Sam Altman OpenAI

OpenAI, the AI startup behind ChatGPT, has ‘overhauled’ its security operations to protect intellectual property from corporate espionage, the Financial Times reported on July 8. 

The development took place after the company claimed that Chinese AI startup DeepSeek had copied its models using distillation techniques. The report noted that OpenAI is implementing tighter restrictions on sensitive data and strengthening staff vetting processes. 

The company’s policies, referred to as information ‘tenting’, have limited the number of personnel who can access the new algorithms being developed at OpenAI, according to insiders quoted by FT. Besides, employees are only permitted to enter certain rooms by scanning their fingerprints. 

OpenAI safeguards its model weights by implementing a ‘deny-by-default egress policy, ‘ which means that no connections to the internet are permitted unless they are explicitly authorised. In addition, the company has also increased physical security at its data centres. 

Earlier this year, Microsoft security researchers believed that individuals potentially connected to DeepSeek are ‘exfiltrating a significant amount of data’ through OpenAI’s API, as per a report by Bloomberg

Furthermore, OpenAI also told FT that it had seen “some evidence of distillation”, which is a technique to improve the performance of an AI model by using outputs from another one.
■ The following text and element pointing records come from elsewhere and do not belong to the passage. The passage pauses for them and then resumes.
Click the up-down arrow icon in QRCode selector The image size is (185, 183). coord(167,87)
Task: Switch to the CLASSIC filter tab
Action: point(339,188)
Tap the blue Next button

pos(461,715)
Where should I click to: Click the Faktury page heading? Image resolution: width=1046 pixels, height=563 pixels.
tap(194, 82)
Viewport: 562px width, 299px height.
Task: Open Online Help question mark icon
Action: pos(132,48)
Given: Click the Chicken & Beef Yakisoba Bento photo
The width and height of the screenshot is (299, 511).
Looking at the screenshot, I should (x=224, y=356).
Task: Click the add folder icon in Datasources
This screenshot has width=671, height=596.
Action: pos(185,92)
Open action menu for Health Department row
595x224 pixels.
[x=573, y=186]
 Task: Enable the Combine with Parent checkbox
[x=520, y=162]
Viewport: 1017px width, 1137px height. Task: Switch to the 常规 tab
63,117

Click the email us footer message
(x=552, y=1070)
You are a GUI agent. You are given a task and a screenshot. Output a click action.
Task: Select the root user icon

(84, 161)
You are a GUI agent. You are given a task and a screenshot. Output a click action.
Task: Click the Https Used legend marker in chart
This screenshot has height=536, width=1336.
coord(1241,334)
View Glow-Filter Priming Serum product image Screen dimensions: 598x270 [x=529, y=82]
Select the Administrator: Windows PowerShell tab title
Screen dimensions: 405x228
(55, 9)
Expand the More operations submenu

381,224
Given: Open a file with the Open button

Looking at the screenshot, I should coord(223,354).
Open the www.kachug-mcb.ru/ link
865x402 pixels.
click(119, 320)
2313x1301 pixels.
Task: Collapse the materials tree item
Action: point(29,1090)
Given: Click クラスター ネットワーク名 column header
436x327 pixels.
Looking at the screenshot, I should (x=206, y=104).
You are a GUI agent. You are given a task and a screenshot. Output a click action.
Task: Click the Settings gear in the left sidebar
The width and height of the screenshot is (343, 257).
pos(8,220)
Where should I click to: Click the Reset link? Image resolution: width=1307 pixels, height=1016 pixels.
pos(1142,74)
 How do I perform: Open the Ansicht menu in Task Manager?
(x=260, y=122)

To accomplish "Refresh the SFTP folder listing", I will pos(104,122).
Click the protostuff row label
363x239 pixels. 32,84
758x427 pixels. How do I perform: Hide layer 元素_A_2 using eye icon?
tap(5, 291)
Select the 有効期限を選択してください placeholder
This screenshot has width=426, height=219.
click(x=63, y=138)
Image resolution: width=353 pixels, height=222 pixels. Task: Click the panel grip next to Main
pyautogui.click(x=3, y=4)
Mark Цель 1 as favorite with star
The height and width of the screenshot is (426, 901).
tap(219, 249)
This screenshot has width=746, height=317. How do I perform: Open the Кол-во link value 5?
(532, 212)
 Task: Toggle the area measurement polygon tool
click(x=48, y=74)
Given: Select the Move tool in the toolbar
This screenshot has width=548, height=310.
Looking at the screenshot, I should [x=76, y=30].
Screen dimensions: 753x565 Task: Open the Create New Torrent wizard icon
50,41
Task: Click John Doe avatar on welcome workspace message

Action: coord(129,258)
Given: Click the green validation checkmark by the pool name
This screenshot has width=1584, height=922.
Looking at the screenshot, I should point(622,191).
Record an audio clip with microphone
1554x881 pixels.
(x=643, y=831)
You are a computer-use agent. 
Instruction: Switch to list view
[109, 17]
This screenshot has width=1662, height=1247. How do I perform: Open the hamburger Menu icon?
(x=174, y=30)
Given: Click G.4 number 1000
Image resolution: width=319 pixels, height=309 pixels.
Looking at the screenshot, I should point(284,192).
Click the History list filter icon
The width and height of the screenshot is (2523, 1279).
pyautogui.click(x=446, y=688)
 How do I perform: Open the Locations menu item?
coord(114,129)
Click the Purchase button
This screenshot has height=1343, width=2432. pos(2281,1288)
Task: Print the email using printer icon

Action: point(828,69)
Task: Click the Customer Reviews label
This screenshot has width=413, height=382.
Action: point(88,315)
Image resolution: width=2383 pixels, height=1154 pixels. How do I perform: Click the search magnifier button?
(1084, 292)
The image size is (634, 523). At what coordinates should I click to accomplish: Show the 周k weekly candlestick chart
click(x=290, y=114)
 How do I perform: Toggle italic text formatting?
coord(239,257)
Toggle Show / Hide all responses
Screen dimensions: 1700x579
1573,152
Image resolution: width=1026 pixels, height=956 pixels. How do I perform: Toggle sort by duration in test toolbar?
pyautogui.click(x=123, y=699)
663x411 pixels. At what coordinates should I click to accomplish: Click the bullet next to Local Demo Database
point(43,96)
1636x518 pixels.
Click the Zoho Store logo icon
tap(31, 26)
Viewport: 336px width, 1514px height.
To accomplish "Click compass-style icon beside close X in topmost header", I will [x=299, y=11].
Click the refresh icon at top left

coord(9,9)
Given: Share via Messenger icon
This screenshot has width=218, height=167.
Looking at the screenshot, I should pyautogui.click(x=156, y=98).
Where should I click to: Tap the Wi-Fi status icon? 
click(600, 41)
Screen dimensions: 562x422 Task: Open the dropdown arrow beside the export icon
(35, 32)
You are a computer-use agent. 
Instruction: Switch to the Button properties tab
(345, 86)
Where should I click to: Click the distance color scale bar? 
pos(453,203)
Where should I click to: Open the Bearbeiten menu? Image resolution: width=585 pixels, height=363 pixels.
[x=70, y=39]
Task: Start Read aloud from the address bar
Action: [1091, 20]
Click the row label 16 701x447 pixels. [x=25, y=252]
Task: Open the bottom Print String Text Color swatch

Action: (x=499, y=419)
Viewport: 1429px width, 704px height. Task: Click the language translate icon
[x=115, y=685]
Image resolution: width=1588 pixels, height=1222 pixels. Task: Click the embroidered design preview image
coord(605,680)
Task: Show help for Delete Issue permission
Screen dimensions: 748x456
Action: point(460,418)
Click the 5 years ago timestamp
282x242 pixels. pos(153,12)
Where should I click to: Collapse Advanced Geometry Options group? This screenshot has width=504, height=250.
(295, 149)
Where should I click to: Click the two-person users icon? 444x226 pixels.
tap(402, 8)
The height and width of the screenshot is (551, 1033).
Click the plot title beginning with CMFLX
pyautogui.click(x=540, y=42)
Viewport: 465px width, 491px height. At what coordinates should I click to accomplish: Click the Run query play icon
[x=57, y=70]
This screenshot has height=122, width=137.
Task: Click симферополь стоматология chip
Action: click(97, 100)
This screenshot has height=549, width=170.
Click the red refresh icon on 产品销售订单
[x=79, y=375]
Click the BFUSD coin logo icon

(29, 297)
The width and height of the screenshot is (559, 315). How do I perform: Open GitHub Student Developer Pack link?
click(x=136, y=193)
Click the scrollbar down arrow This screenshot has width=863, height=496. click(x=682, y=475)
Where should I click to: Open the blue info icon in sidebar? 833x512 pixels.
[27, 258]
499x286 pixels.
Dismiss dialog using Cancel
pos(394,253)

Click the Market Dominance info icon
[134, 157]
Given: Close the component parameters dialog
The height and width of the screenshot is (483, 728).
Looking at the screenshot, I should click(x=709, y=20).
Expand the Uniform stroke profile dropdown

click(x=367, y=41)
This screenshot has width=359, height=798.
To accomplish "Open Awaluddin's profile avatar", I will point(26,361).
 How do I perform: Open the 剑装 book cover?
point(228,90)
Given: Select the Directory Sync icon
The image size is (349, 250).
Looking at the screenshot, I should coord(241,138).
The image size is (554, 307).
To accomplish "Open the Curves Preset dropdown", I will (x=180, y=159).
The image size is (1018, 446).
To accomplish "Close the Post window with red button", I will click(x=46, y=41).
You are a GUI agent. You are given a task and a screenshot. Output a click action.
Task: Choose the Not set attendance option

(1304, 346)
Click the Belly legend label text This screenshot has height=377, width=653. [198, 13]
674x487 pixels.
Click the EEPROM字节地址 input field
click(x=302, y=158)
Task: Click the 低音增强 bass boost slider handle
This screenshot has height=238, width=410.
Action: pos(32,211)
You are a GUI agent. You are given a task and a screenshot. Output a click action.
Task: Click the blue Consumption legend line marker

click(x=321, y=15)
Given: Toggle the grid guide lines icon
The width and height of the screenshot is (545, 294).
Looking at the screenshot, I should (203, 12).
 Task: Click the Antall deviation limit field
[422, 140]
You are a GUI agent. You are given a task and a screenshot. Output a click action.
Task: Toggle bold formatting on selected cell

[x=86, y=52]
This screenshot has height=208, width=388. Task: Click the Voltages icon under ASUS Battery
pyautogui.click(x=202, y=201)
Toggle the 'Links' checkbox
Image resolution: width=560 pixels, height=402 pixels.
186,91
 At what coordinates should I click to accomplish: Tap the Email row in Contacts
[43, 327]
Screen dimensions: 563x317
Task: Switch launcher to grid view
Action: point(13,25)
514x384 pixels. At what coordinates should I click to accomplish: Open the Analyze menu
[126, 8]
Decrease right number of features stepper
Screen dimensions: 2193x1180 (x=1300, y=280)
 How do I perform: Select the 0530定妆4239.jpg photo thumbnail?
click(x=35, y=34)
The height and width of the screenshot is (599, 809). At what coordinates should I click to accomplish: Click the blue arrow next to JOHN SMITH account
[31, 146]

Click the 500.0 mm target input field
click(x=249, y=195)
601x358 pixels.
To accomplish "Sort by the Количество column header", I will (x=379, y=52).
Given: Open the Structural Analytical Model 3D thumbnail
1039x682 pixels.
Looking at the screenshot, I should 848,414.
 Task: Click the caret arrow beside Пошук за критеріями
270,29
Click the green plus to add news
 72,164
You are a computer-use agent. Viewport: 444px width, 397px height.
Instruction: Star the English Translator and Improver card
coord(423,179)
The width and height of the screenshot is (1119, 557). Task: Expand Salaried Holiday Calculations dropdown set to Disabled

In April, Business Insider reported that OpenAI required developers seeking access to the company’s advanced AI models to verify their identity with a government ID. 

China’s DeepSeek, a subsidiary of HighFlyer, launched the R1 reasoning model a few months ago. It generated significant industry buzz by being open source and providing capabilities comparable to OpenAI’s o1 reasoning model, but at a fraction of the training cost. Since then, there has been a lot of buzz around the threat that models from China potentially pose.